So you’ve rewatched the Eminem scene in “The Interview” four times, and you’ve eaten approximately six pounds of steak, potatoes, and pie, and you’re starting to feel the holiday self-loathing you often end up feeling when you’re in your old family home. Mostly, you’re trying to make peace with the fact that you’ll have to stay here all weekend.
We’d say that it’s time to start drinking, but you’ve already been drinking this entire time, so maybe slow down a bit. During moments like this, Netflix can seem like a Christmas miracle. The holiday weekend is a perfect time to catch up on your movie-watching.
Keep a buzz going all weekend as you (slowly) sip Cabernet and stream films about wine like Somm, a documentary with the intensity of a sports movie. The 2012 film reveals how ridiculously hard it is to pass the Master Sommelier exam, an ordeal so emotionally draining that you need to be good-humored about it. (It helps to be surrounded by wine.) Somm has been a streaming sensation since it was added to Netflix’s library about a year ago, racking up more than 100,000 ratings in its first three months.

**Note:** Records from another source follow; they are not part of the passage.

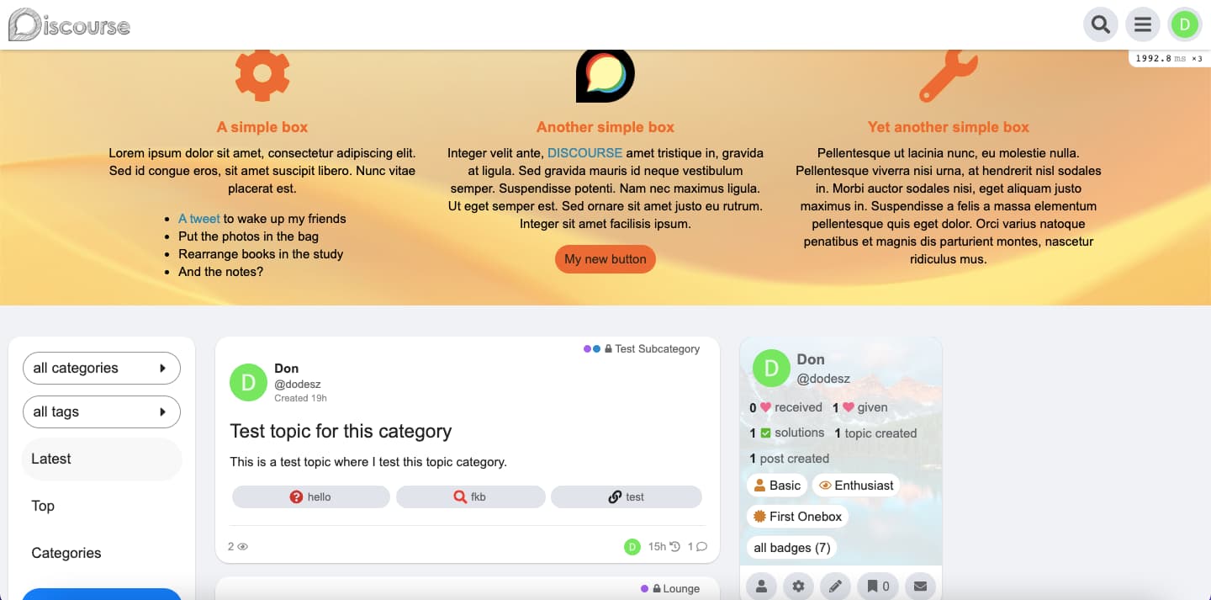Open the DISCOURSE link in the text

pyautogui.click(x=585, y=153)
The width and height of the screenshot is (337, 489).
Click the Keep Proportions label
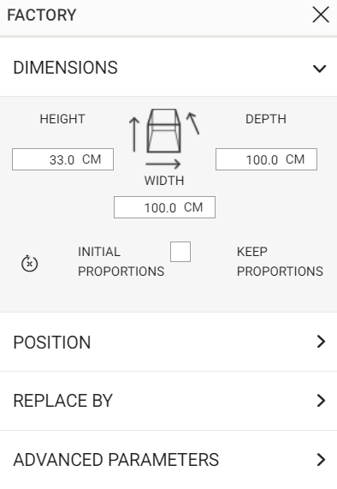coord(280,261)
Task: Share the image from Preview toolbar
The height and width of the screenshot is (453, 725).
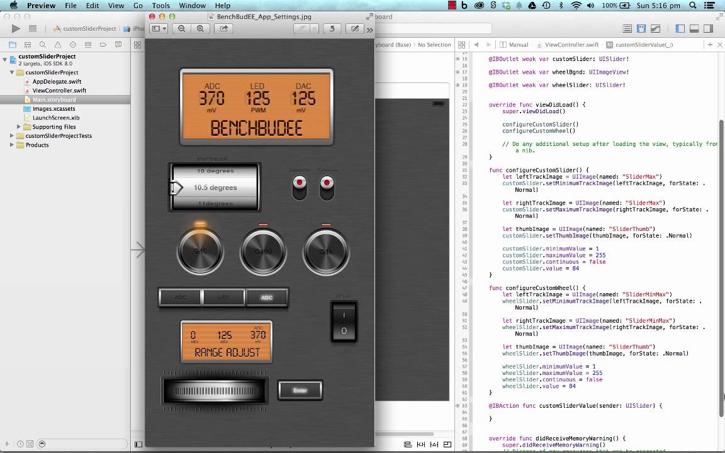Action: (224, 29)
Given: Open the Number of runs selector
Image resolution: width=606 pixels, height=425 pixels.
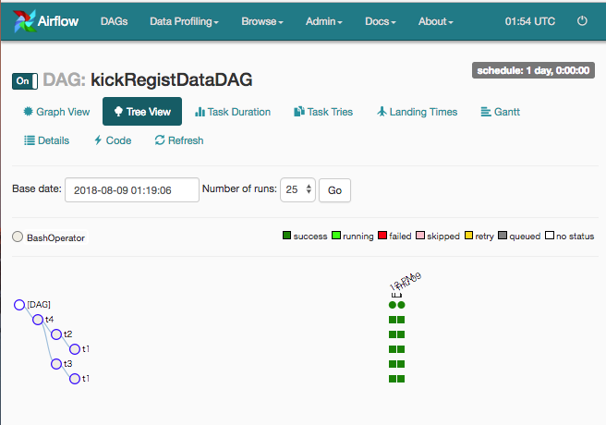Looking at the screenshot, I should [x=297, y=189].
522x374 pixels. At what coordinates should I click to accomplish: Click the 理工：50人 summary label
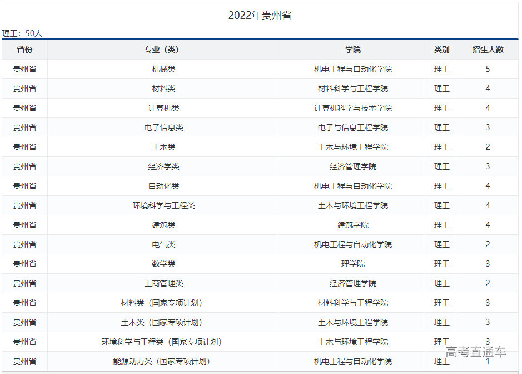[22, 33]
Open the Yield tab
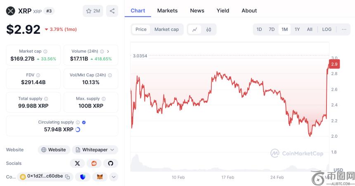This screenshot has width=355, height=186. point(223,11)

Somm is often funny, but for an actual comedy, try Bottle Shock–a farce-like tale (with a strong cast led by Alan Rickman and Bill Pullman) about an important moment in wine history. The 2008 movie is loosely based on the story of how Napa’s Chateau Montelena Winery put California wines on the global stage: The vineyard’s 1973 Chardonnay won the white-wine category in the 1976 Judgement of Paris. Bonus: Start a drinking game where you take a swig every time you see an actor you haven’t thought about in years but still have warm feelings about: Dennis Farina, Bradley Whitford, Eliza Dushku, and Danny DeVito are all in this film. Chris Pine’s hair in the movie could also have you reaching for the bottle.
Finally, Spinning Plates is a wonderful documentary that’s about food much more than it is about wine, but the 2013 film’s compelling story of chef Grant Achatz and Alinea (one of three restaurants profiled; the other two stories are less heartwarming, you’ve been warned) is relevant to anybody who cares about the eating and drinking industries. This is especially true heading into a year when Tock, a ticketing/variable pricing service for restaurants and bars started by Alinea’s Nick Kokonas, could greatly alter how customers interact with where they eat and drink. Trois Mec already uses Tock’s technology, and Thomas Keller’s The French Laundry has signed on as well. We understand if you want to have a drink, OpenTable executives.